El uso de tiempo casi realista en un documental de observación puede llegar a hacerlo largo o aburrido, sin embargo en este funciona perfectamente para generar suspenso y hasta impresionarse en algunos momentos donde todo está muy tranquilo. ¿Cómo fue esta elección narrativa?

Si, ese fue el mayor desafío; esa observación de tono realista es producto de la sensación de tiempo detenido que me generó el lugar, de introspección constante. Una vivencia transmitida a través de la duración de los planos, de la forma de construir las acciones. Esa sensación de incomodidad que por ahí genera, termina por introducirnos en ese mundo de andar tan lento y de otro tiempo. La inmediatez, la sobrecarga visual y sonora y el ritmo al que estamos acostumbrados contrastan inmediatamente en esta invitación al desapego, al despojo, atento a descubrir nuevas sensaciones.

 

El uso del sonido es muy interesante también, en especial con las mínimas intervenciones de tiempo y espacio que nos da la radio y los mensajes y en estas voces del viento que traen sus historias ¿Fue pensado a priori o surgió de la misma observación de lo que documentaban?

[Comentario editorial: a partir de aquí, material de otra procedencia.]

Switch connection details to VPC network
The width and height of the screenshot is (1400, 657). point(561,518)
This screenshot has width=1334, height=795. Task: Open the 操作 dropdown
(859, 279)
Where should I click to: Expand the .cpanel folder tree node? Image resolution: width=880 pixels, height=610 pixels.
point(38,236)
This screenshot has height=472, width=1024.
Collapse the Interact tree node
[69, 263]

La radio fue el elemento que más fuerza tuvo en un principio, iba a funcionar como nexo a lo largo de toda la película; conocer que ese era el único medio de comunicación por el cual la gente de la Meseta podía recibir información, abrió las puertas de un nuevo mundo, con lógicas distintas y mostró una suerte de desventaja que de alguna manera tenía que estar planteada. Ellos reciben mensajes, pero no tienen la posibilidad de enviar los suyos. Llegamos al lugar sabiendo la importancia de la radio en sus días pero me pasó que al vivenciar esa ceremonia del momento en el que comienzan los mensajes al poblador, sentí que era un momento de intimidad que tenía que ver con una necesidad de conexión, de cercanía, de dejar esa soledad diaria por un momento; y esas intervenciones puntuales creo que así lo expresan. Y en la búsqueda de una voz intrínseca a ese mundo, el entramado de mitos y leyendas desprendiéndose de la radio como portadora de voz, mezclándose con el viento en la sucesión de paisajes.


 

También hay un gran trabajo de la estética. ¿Te serviste de alguna referencia?

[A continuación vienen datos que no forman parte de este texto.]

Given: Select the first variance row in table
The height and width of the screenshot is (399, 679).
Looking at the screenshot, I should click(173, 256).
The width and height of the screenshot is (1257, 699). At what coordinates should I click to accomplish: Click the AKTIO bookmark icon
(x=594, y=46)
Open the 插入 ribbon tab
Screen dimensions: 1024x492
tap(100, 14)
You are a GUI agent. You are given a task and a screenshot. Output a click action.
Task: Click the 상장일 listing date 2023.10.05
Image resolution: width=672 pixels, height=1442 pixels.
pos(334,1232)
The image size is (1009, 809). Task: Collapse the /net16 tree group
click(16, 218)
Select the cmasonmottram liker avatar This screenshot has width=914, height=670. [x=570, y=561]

Me sirvió la mirada de algunos trabajos de Loznitsa. El aire, la inmensidad, la relación hombre-naturaleza, la contemplación en el tiempo eran la premisa.

 

¿Con qué tipo de financiamiento contaron finalmente?

Si, recibimos financiamiento del INCAA por la vía documental digital.

 

¿Cómo ves el estado actual del cine nacional, en especial el cine documental?

Creo que a nivel social estamos viviendo momentos complicados, la educación que es la principal herramienta que tenemos como sociedad está en una tensión constante, la cultura colmada de recortes y desfinanciamiento. Cada vez se hace más difícil producir. Pero creo que desde la autogestión, desde las asociaciones y los distintos movimientos que se fueron creando, el cine documental se ocupa visibilizar y hacerle frente a los distintos momentos políticos que atravesamos.

 

¿Te encontrás en algún proyecto nuevo?

Estoy empezando a trabajar sobre una idea que me resuena desde hace un tiempo, algo así como un ensayo acerca del amor, documental experimental tal vez.